By comparison, 13 of 30 foreign affairs experts surveyed by the JoongAng Ilbo said that improved ties between Pyongyang and Tokyo would have a positive impact on the South, while around a third, or 11, said it would have a negative impact.

Similarly, 50.5 percent of the general public surveyed said that improved relations between Washington and Tokyo would have a negative impact on South Korea while 51.8 percent said improved Sino-Japanese ties would have a negative impact here.

Analysts point out that the government may have had a role in inciting such anti-Japanese sentiments.

“The problem with the government’s policy on diplomacy towards Japan right now is that it jumped on the bandwagon of the public’s preexisting anti-Japanese sentiments,” Kim Tae-hyo, a political science professor at Sungkyunkwan University and a former senior secretary of national security strategy to President Lee Myung-Bak, said. “And when there is a problem related to Japan, policy leaders carry out a kind of diplomacy that feeds such sentiments.”

Kim added, “The leaders of both countries need to stop unnecessarily putting blame on the other side and manage the situation in order to prevent any more misunderstanding.”

The tense bilateral relations between Seoul and Tokyo also impact the security situation in Northeast Asia, despite Washington encouraging trilateral cooperation to deter North Korea.

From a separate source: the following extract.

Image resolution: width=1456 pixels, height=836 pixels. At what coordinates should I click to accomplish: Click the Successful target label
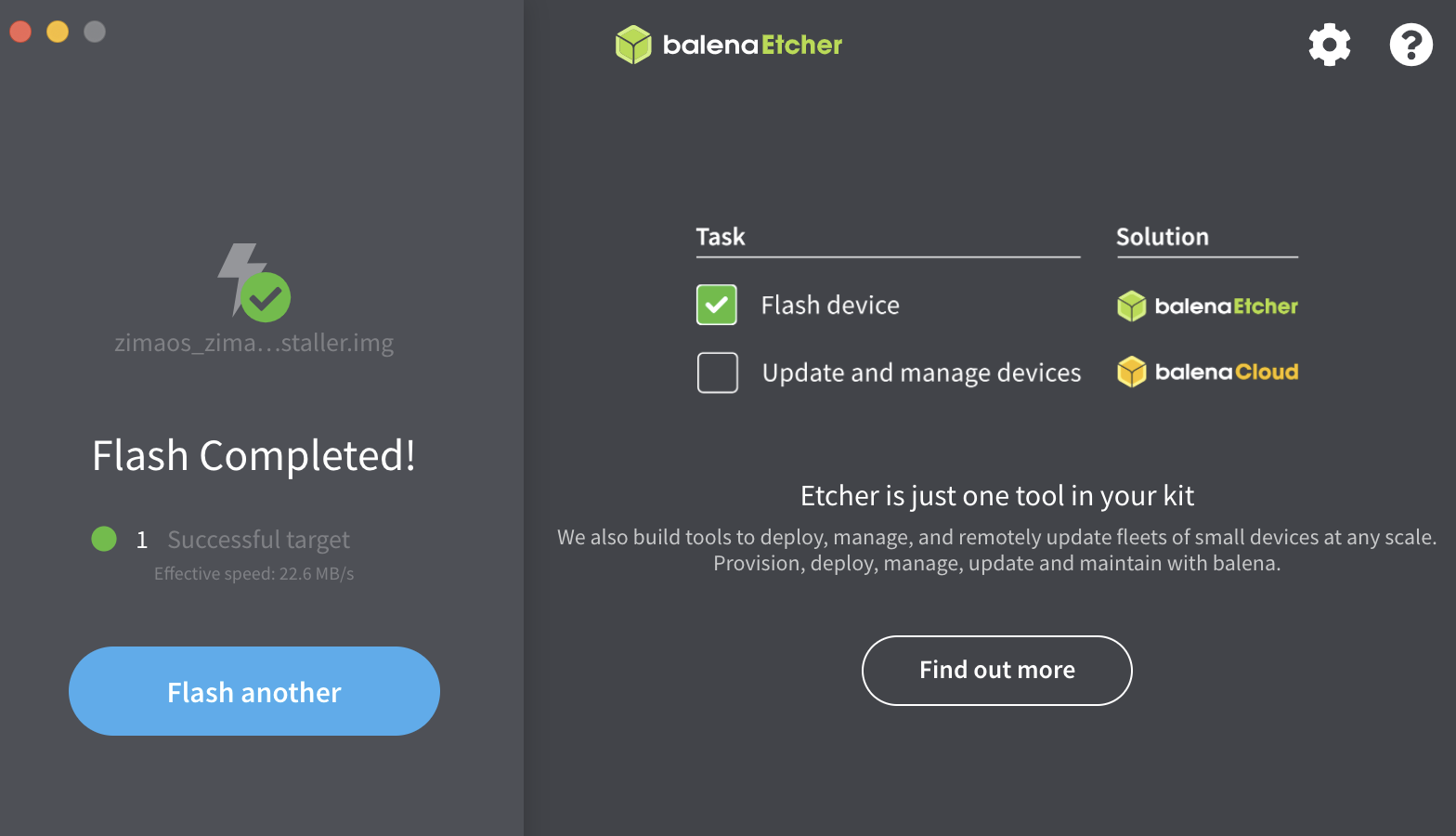(x=258, y=540)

In regards to Japan’s move to exercise its right to collective self-defense, which has been met with concern from Korea, Kim Yong-soo, a professor of politics and international relations at Sogang University, said, “Instead of regarding it just negatively, in the case of successful cooperation between Korea, the U.S. and Japan, it will have an effect of increasing restraint of North Korea … There is a need to carefully consider the actual benefits of information exchanges between the three governments.”

He added, “In regards to diplomacy towards Japan, there is a need for a greater practical choice to be made to grasp something larger, even if it means making some concessions in regard to the political stance or the leadership’s philosophy.”